Roommates, classmates, and friends are often the first to notice when a fellow student is struggling, or is in distress. A friend may approach you with a problem or express feelings of despair, anxiety, frustration, sadness or loneliness.

In other situations you may be the one to approach a friend because you are concerned about their behavior, mood or situation. If you’ve initiated the conversation it’s possible that your friend may initially resist your efforts or even become angry with you for confronting them. However, in most instances your friend will end up thanking you in the end for your help and concern.

In either instance it is important to remember that you are being a good friend by showing a willingness to listen and to help, but ultimately talking about their problems or seeking help must be your friend’s decision. You are not responsible for solving your friend’s problems, or the outcome of their situation.

If you find yourself in the position of wanting to help a friend, but are unsure of what you can do and how to go about it, here are some guidelines:

  • Find a time to talk in private, when you both have plenty of time and are not preoccupied. Give them your undivided attention, and let them talk.
  • If you are initiating the conversation, be direct and let them know in specific, non-judgmental terms that you are concerned about them, and want to help.
  • Listen to what they are saying, and the thoughts and feelings they are trying to express. Let your friend know you hear what they are saying by repeating the essence of what they have said. For example you might say something like, “It sounds like you miss your family and are really feeling alone.”
  • Try and put yourself in their shoes, and see the situation from their point of view.
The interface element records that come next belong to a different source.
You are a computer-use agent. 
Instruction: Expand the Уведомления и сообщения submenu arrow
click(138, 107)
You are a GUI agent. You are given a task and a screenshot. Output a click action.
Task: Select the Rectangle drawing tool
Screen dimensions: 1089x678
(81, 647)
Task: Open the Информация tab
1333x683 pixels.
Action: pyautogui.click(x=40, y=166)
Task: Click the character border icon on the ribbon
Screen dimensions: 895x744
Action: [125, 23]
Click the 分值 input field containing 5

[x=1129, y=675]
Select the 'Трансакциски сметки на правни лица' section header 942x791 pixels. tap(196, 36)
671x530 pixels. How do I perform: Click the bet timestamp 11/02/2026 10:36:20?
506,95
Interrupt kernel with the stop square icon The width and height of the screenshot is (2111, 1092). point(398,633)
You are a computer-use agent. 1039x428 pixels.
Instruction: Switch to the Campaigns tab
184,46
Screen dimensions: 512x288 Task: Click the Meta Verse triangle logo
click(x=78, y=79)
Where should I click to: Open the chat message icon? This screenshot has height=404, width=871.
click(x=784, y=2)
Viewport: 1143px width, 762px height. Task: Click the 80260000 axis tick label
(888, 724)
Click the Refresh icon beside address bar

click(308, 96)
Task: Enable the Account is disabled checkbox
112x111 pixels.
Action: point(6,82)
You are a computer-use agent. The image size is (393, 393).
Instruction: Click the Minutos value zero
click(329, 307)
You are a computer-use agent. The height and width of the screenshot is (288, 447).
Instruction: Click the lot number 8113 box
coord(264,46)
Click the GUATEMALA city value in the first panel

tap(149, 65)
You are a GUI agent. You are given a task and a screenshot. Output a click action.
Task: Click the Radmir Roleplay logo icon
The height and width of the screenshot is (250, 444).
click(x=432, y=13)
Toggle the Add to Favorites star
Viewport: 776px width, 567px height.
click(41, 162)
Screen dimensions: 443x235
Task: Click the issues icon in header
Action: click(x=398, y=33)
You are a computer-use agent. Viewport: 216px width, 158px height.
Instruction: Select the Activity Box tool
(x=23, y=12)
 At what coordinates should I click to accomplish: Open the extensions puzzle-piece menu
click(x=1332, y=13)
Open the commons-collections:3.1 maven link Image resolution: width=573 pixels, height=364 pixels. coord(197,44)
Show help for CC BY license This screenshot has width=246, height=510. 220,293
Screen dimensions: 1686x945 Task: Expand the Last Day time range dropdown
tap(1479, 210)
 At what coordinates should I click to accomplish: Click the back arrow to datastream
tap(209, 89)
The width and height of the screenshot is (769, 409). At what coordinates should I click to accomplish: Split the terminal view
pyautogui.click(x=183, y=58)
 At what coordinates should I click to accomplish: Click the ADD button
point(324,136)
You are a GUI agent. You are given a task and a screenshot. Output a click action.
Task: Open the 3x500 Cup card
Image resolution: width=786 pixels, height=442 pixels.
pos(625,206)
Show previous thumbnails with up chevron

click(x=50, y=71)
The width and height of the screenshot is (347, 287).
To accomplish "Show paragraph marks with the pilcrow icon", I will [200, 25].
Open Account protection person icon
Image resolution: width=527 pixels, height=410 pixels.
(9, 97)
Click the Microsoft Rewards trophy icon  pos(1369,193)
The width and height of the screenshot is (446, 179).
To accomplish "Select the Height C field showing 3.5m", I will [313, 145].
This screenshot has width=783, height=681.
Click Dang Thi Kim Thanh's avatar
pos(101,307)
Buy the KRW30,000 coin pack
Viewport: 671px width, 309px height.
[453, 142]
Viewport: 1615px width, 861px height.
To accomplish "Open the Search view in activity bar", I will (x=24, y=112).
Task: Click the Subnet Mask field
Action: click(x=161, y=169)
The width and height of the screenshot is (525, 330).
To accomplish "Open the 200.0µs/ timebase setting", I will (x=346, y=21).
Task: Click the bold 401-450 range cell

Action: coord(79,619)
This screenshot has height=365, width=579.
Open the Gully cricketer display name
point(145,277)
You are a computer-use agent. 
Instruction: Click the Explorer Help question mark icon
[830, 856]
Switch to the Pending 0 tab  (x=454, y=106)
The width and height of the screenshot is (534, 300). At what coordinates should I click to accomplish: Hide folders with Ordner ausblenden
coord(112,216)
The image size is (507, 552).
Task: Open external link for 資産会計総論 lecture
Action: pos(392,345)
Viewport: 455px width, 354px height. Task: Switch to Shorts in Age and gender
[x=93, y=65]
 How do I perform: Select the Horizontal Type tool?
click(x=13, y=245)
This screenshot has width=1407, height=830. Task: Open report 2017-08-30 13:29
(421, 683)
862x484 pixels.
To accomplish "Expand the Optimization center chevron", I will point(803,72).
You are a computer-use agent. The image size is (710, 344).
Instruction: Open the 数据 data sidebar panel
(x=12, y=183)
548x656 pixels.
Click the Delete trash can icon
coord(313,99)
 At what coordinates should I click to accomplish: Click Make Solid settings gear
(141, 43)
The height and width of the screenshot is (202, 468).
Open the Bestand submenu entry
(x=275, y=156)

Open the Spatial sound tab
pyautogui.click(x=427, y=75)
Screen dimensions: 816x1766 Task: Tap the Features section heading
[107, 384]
Even if you don’t agree or support some of their behavior, let them know you are on their side, and understand where they are coming from.
  • Don’t make decisions for your friend, tell them what they “should do,” or try to solve their problems for them. What you may do in the same situation may not be the best thing for your friend to do.
  • Let your friend know that they are not alone, that help is available to them. Tell them about the confidential services available to them through the Student Center for Health and Counseling. Review the information on this site, and give them a sense of what they might expect if they seek out counseling.
  • If they are receptive to learning more about what the SCHC has to offer them, offer to let them use your phone, or offer to walk with them to SCHC to make an appointment.
  • If you are worried about a student’s well-being and need help assessing the situation, or are not sure what to do, call the SCHC. We’ll discuss the situation with you and give you some ideas on how to help.
  • Follow up. Check with your friend later to find out how he or she is doing. Provide support or encouragement as appropriate.
  • If they are talking about suicide or seem as if they are in danger of harming themselves or another, let someone know. Call 911, or campus security at 755-3888.

Taking Care of Yourself

It can be emotionally draining to take on a helping role with a friend. Recognize that your well-being is just as important as your friends and take steps to care for yourself. It is important to know your limits, and be realistic about the amount of time and, or emotional energy you are willing or able to commit.

Signs that you may be in over your head include feeling overwhelmed, anxious or confused; thinking you are the only one who can help; or noticing your friend’s problems are adversely affecting your life. Remember, that you are not responsible for another’s situation, and you don’t have the power to make someone change, get help, or even talk about their problems. What you can do is be supportive, listen, and offer to help if they desire it.